Multiscale Abstraction, Planning and Control using Diffusion Wavelets for Stochastic Optimal Control Problems

TL;DR

This paper introduces a multiscale framework combining diffusion wavelets and desirability functions to efficiently solve stochastic optimal control problems for robot motion planning in complex environments.

Contribution

It presents a novel hierarchical approach that integrates diffusion wavelet representations with desirability functions for scalable stochastic control.

Findings

Effective hierarchical abstraction of state space.

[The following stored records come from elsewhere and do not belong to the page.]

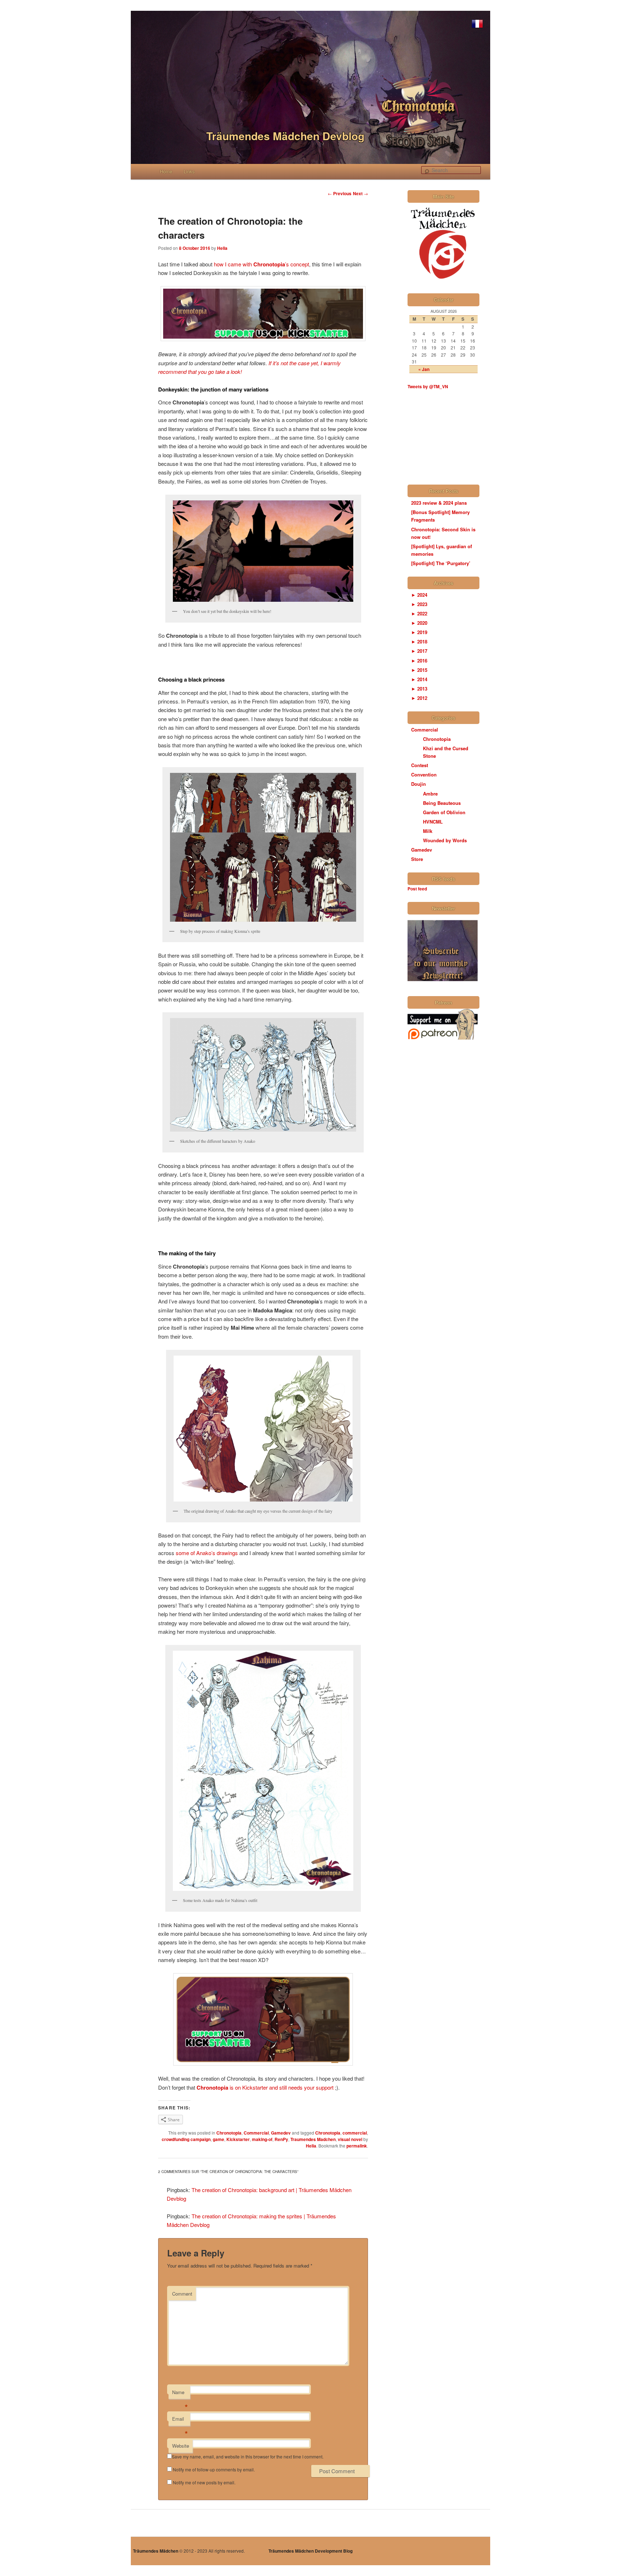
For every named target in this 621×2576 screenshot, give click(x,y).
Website (180, 2445)
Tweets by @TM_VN (428, 386)
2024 (419, 594)
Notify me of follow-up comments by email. (214, 2469)
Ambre (430, 793)
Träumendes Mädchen (155, 2551)
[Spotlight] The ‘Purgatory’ (440, 563)
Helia (222, 248)
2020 (419, 622)
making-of (262, 2139)
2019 (419, 632)
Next (360, 193)
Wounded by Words (445, 840)
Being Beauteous (442, 802)
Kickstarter (238, 2139)
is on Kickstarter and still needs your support (265, 2087)
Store (417, 859)
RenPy (281, 2139)
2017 (419, 650)
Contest (419, 765)
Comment (182, 2293)
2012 (419, 698)
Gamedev (281, 2133)
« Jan (423, 369)
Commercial (256, 2133)
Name (180, 2394)
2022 (419, 613)
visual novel (350, 2139)
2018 (419, 641)
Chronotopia (229, 2133)
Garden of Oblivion (444, 812)
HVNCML (433, 821)
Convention (424, 774)
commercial (354, 2133)
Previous (339, 193)
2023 (419, 604)
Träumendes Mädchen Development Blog (310, 2551)
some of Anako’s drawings (206, 1553)
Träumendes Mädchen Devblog (285, 135)
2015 (419, 669)
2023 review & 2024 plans (439, 502)
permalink (356, 2145)
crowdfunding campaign (186, 2139)
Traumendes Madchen (313, 2139)
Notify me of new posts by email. (204, 2482)
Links (189, 171)
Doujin (418, 783)
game (218, 2139)
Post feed (417, 888)
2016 (419, 660)
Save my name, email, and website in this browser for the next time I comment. (247, 2456)
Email (180, 2420)
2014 (419, 679)
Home (166, 171)
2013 (419, 688)
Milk (427, 831)
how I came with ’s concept (261, 264)
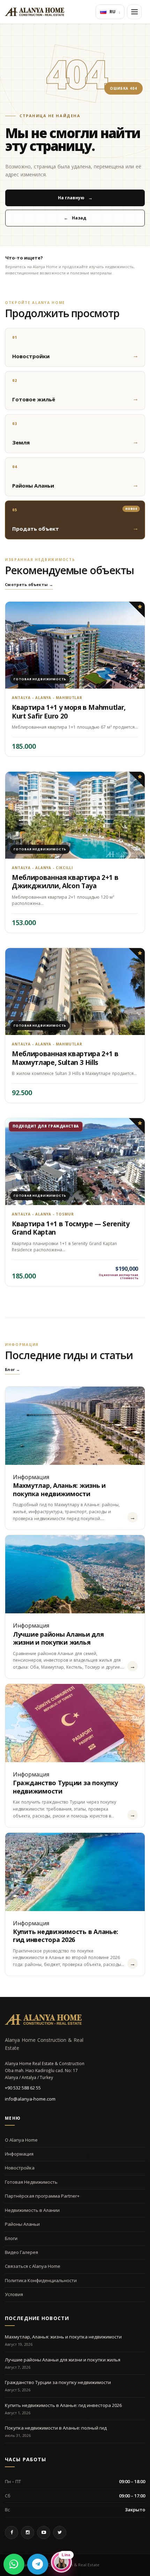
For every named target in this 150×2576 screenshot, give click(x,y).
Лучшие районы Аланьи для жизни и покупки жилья (58, 1638)
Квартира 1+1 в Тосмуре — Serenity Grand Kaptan (71, 1228)
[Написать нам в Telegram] (37, 2564)
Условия (14, 2294)
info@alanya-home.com (30, 2099)
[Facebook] (11, 2532)
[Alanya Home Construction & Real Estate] (34, 12)
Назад (75, 218)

Global and local planning integration.

Successful numerical demonstrations.

Abstract

This work presents a multiscale framework to solve a class of stochastic optimal control problems in the context of robot motion planning and control in a complex environment. In order to handle complications resulting from a large decision space and complex environmental geometry, two key concepts are adopted: (a) a diffusion wavelet representation of the Markov chain for hierarchical abstraction of the state space; and (b) a desirability function-based representation of the Markov decision process (MDP) to efficiently calculate the optimal policy. In the proposed framework, a global plan that compressively takes into account the long time/length-scale state transition is first obtained by approximately solving an MDP whose desirability function is represented by coarse scale bases in the hierarchical abstraction. Then, a detailed local plan is computed by solving an MDP that considers wavelet bases associated with a focused region of the state space, guided by the global plan. The resulting multiscale plan is utilized to finally compute a continuous-time optimal control policy within a receding horizon implementation. Two numerical examples are presented to demonstrate the applicability and validity of the proposed approach.